------ TASK INPUTS

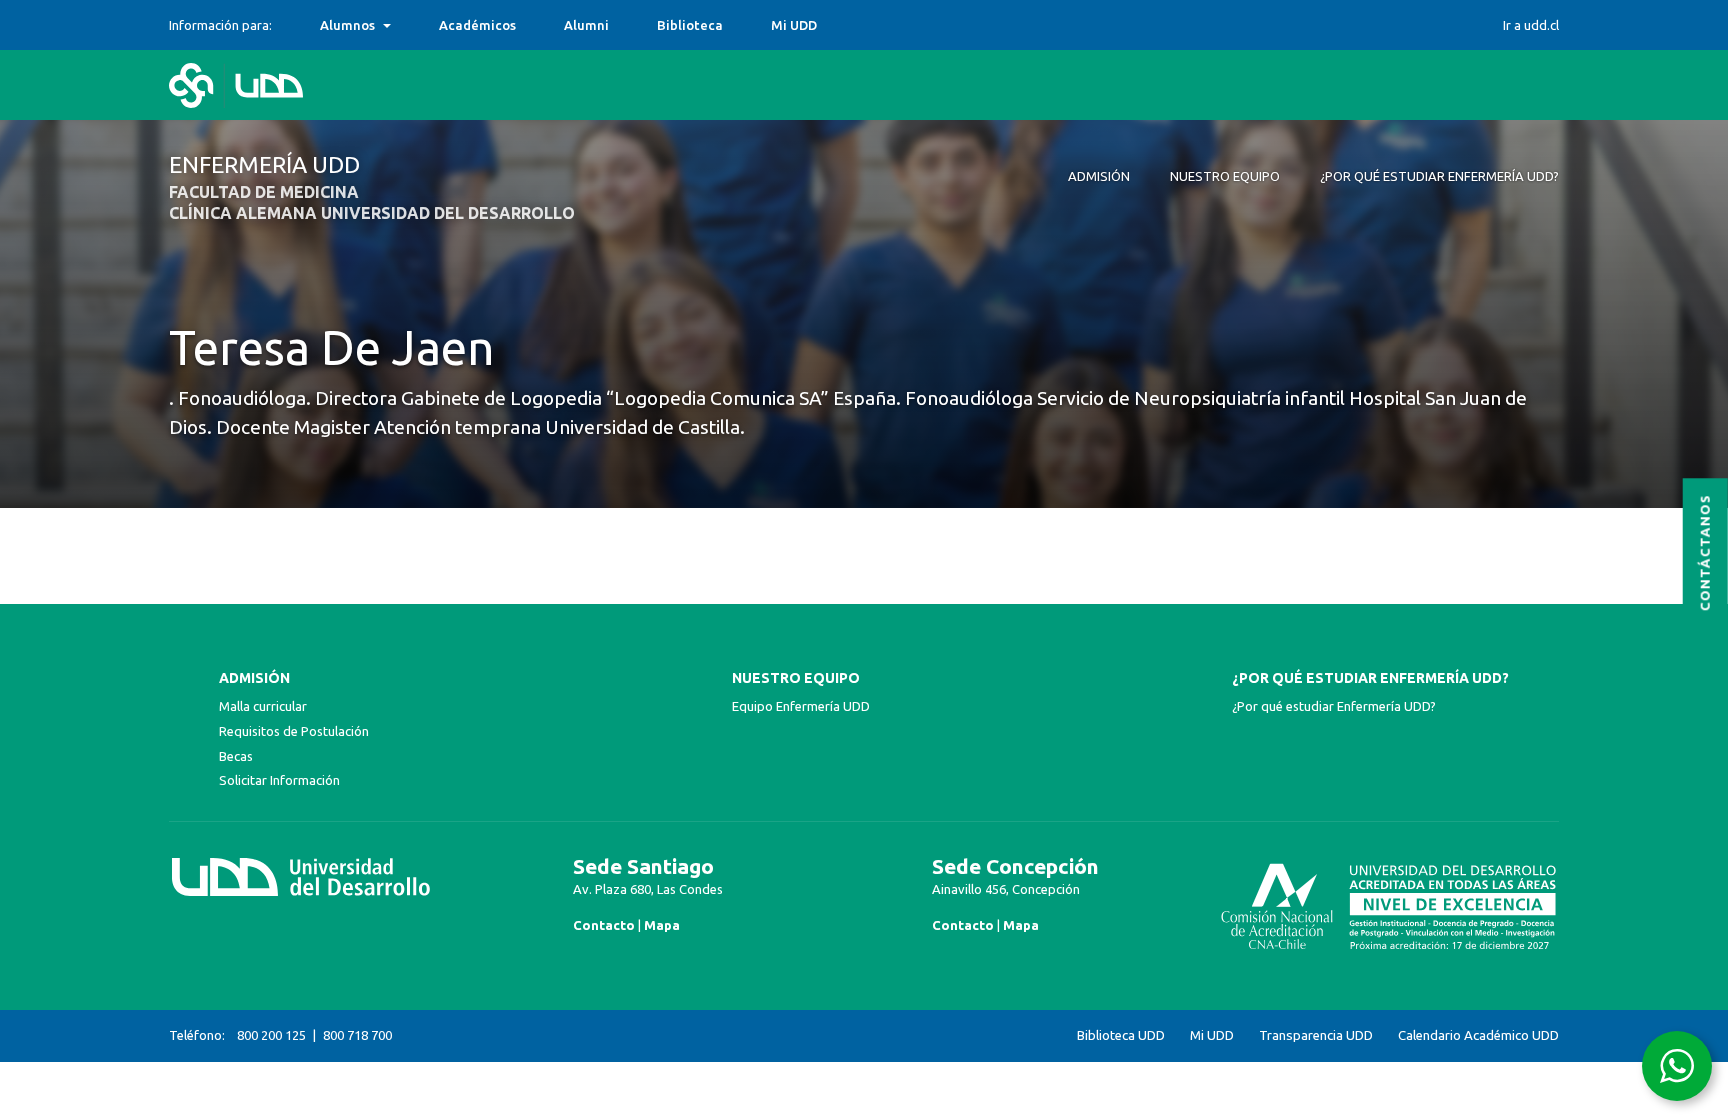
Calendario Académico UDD (1478, 1035)
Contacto (604, 925)
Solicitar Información (279, 780)
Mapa (662, 925)
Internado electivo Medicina (410, 25)
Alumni (586, 25)
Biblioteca (690, 25)
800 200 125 (271, 1035)
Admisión (254, 678)
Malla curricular (263, 706)
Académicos (477, 25)
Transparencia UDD (1316, 1035)
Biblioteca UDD (1121, 1035)
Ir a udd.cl (1531, 25)
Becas (236, 756)
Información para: (220, 25)
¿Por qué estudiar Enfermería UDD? (1370, 678)
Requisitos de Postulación (294, 731)
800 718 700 (357, 1035)
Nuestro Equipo (796, 678)
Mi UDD (794, 25)
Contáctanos (1705, 552)
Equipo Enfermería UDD (801, 706)
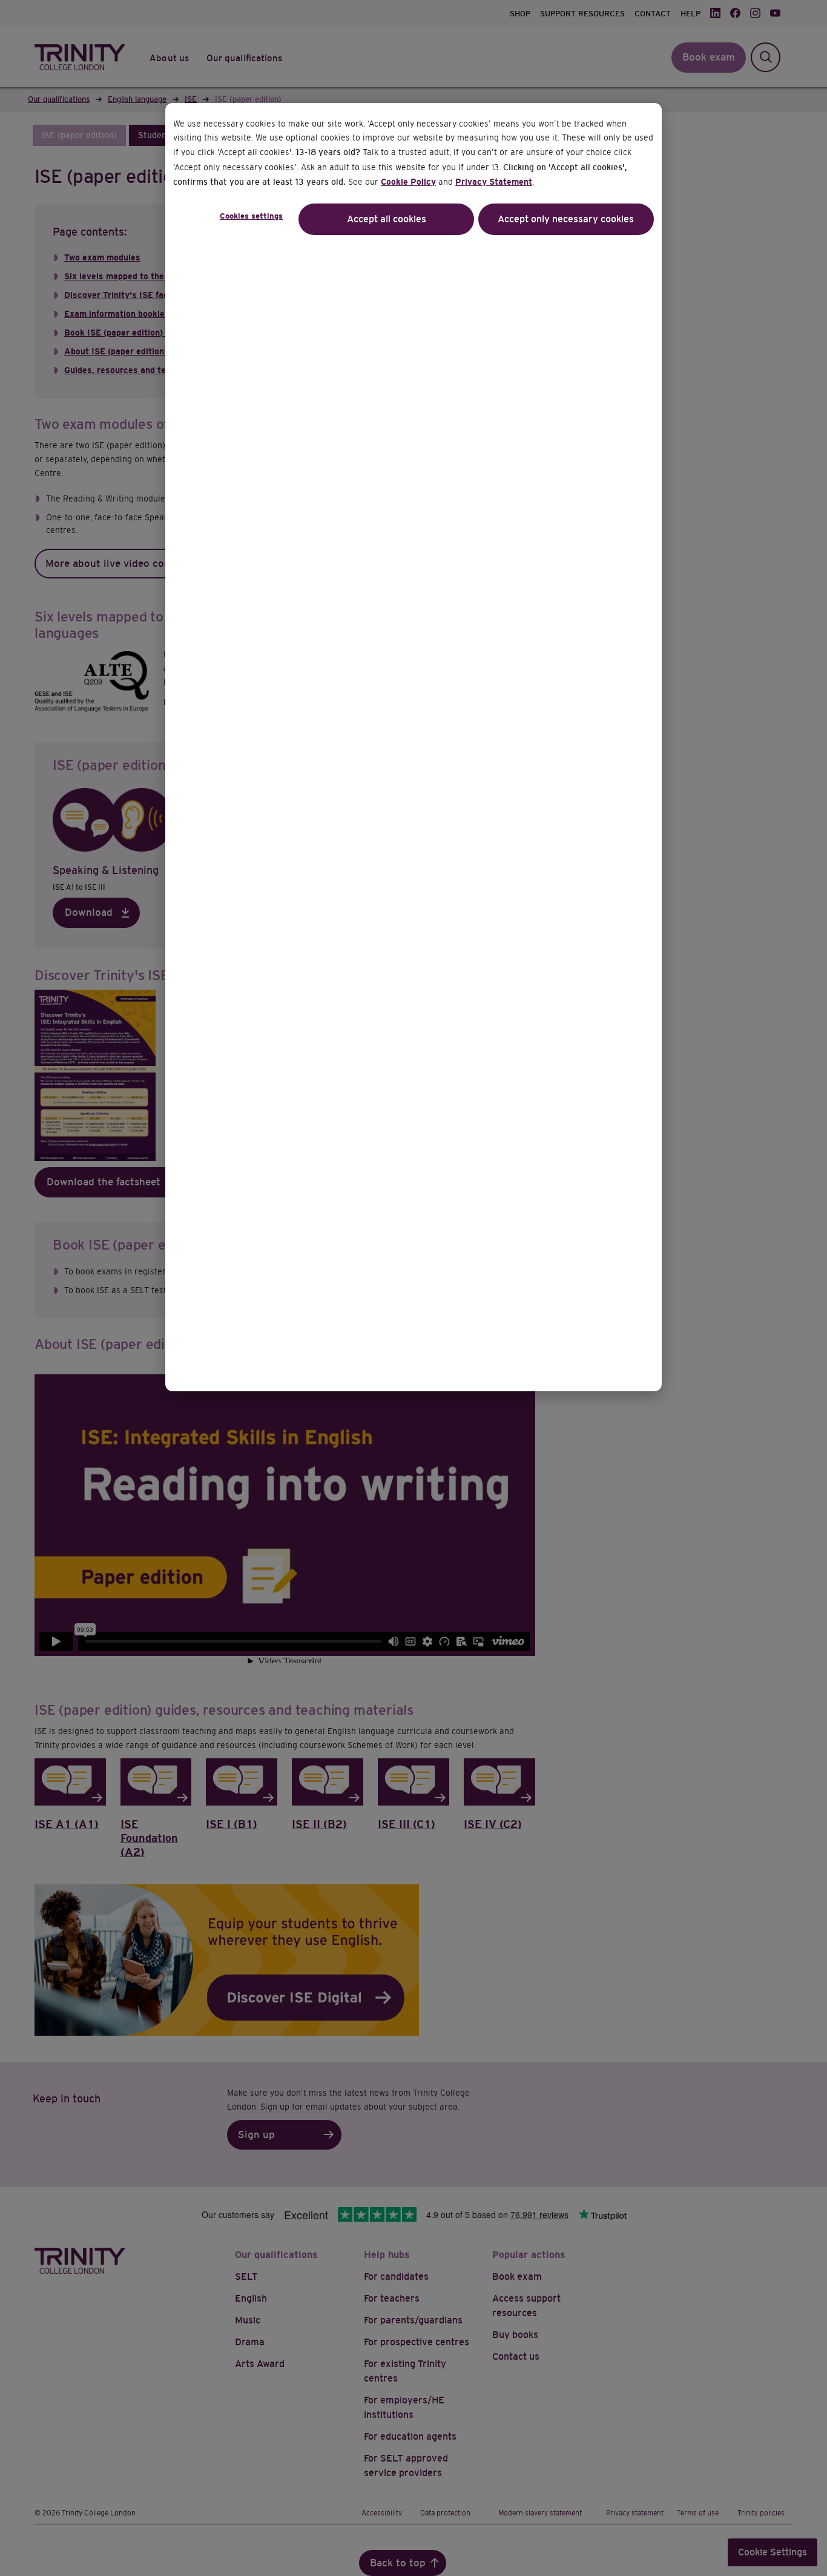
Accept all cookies (386, 219)
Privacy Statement (493, 182)
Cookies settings (251, 215)
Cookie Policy (408, 182)
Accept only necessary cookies (566, 219)
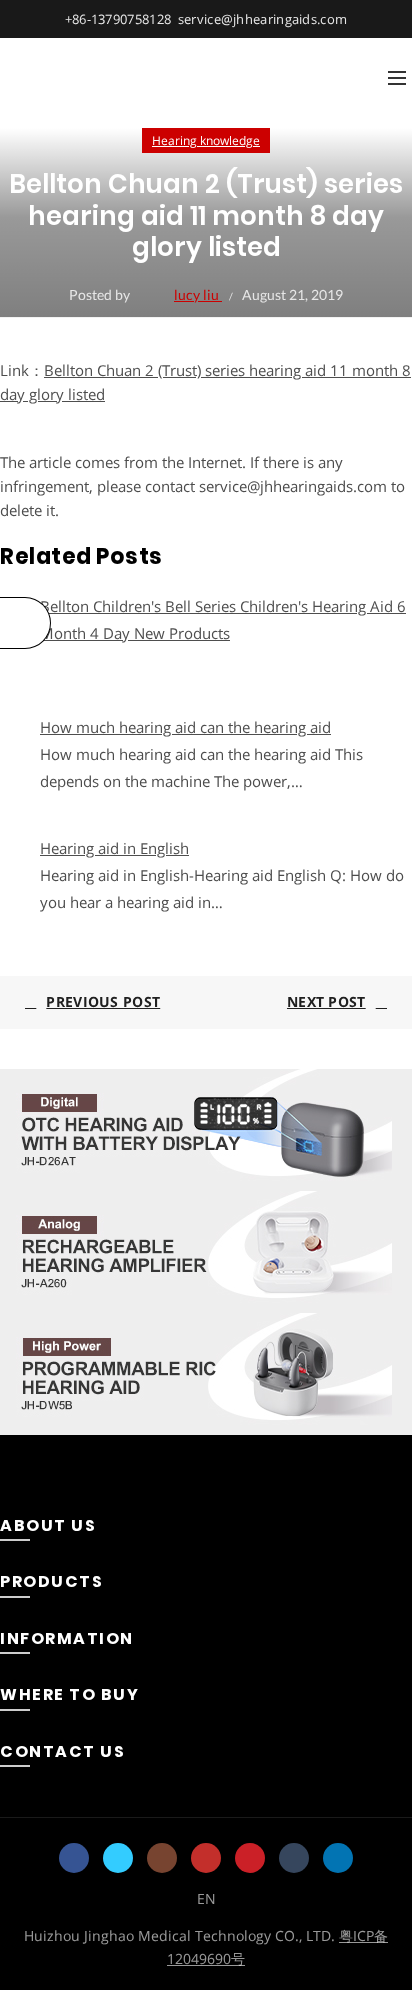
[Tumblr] (294, 1858)
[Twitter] (118, 1858)
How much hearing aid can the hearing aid (185, 727)
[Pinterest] (250, 1858)
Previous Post (103, 1001)
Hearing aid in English (114, 848)
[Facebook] (74, 1858)
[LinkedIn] (338, 1858)
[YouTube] (206, 1858)
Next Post (326, 1001)
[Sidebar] (25, 623)
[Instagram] (162, 1858)
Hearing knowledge (206, 140)
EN (206, 1898)
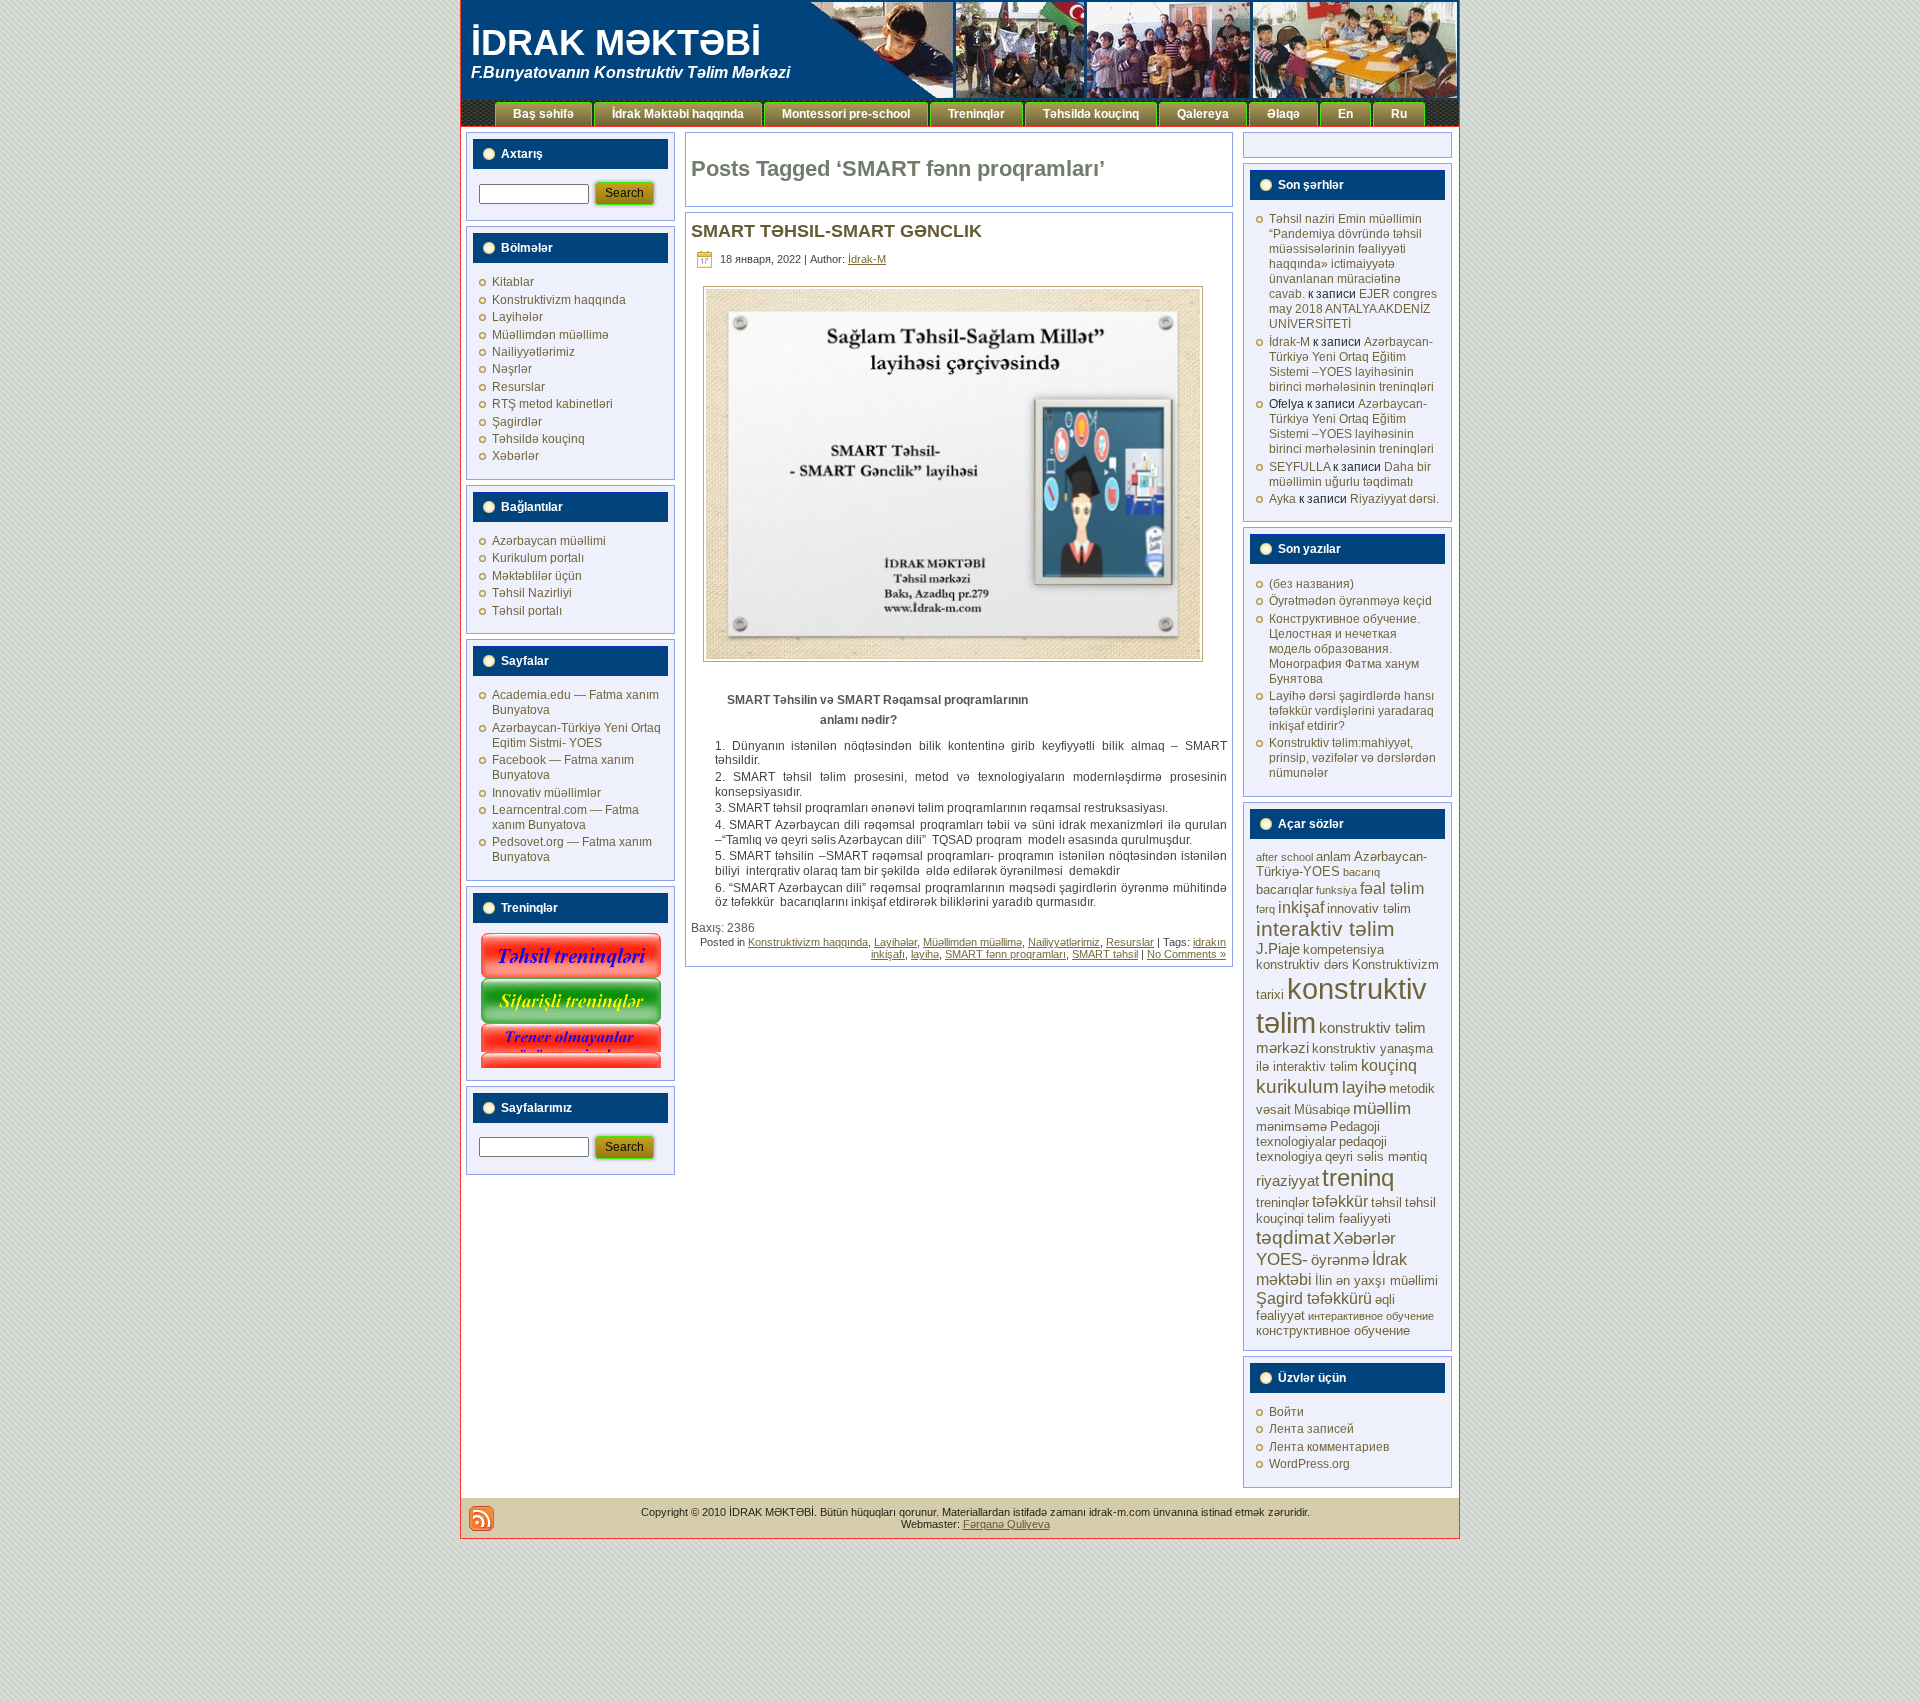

------------

WORK INSTRUCTION: In the data above, please extract the lines from the first one through the line with "[LinkedIn] (338, 1858)", exactly, and keep pictures out.

SOLUTION BELOW:
Calendario Académico UDD (1478, 1035)
Contacto (604, 925)
Solicitar Información (279, 780)
Mapa (662, 925)
Internado electivo Medicina (410, 25)
Alumni (586, 25)
Biblioteca (690, 25)
800 200 125 (271, 1035)
Admisión (254, 678)
Malla curricular (263, 706)
Académicos (477, 25)
Transparencia UDD (1316, 1035)
Biblioteca UDD (1121, 1035)
Ir a udd.cl (1531, 25)
Becas (236, 756)
Información para: (220, 25)
¿Por qué estudiar Enfermería UDD? (1370, 678)
Requisitos de Postulación (294, 731)
800 718 700 (357, 1035)
Nuestro Equipo (796, 678)
Mi UDD (794, 25)
Contáctanos (1705, 552)
Equipo Enfermería UDD (801, 706)
Accept all cookies (386, 219)
Privacy Statement (493, 182)
Cookies settings (251, 215)
Cookie Policy (408, 182)
Accept only necessary cookies (566, 219)
[Tumblr] (294, 1858)
[Twitter] (118, 1858)
How much hearing aid can the hearing aid (185, 727)
[Pinterest] (250, 1858)
Previous Post (103, 1001)
Hearing aid in English (114, 848)
[Facebook] (74, 1858)
[LinkedIn] (338, 1858)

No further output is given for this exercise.